> **TASK INSTRUCTIONS**:
Find every line in the records below that contains the word "Select" and copy each one. Case counts.

> **ENTRIES PROVIDED**:

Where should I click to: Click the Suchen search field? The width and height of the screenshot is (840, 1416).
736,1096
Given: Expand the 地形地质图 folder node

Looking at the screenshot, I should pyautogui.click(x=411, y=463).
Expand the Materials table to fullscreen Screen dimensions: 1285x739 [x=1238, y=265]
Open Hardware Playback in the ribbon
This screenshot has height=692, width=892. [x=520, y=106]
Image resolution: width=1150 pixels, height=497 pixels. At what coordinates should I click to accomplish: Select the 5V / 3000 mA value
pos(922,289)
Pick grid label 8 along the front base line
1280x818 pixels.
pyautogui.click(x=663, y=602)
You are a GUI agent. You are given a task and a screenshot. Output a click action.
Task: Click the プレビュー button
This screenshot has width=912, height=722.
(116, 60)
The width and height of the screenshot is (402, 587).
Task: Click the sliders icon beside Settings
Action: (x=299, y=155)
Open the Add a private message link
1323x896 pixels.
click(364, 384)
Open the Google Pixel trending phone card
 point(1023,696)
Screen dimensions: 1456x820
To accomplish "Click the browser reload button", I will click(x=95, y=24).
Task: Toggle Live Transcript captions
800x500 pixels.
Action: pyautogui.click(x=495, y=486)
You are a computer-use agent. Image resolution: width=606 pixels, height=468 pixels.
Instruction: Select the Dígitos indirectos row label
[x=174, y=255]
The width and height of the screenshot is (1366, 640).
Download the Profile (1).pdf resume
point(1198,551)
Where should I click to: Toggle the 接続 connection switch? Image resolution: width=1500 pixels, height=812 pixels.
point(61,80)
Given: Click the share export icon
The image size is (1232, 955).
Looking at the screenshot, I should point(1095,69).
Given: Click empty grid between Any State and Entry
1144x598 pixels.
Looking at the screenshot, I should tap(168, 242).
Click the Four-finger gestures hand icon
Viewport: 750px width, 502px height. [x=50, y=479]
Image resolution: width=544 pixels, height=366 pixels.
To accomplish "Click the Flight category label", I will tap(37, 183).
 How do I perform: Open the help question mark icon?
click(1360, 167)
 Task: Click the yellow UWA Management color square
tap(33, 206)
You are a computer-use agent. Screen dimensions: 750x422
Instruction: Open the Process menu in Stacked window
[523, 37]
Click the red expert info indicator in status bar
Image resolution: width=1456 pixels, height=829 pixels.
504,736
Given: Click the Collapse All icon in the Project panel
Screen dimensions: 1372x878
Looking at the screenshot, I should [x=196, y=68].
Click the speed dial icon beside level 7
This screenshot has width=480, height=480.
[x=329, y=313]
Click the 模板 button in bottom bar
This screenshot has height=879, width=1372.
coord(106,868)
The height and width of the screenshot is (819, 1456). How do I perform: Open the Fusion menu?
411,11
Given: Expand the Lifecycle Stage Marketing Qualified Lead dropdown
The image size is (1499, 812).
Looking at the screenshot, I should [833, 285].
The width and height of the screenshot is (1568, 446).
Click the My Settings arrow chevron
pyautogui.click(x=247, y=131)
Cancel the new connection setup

> **RESULT OF THE EXERCISE**:
Image resolution: width=1150 pixels, height=497 pixels. At what coordinates should I click to accomplish: Select the 5V / 3000 mA value
Instruction: Select the Dígitos indirectos row label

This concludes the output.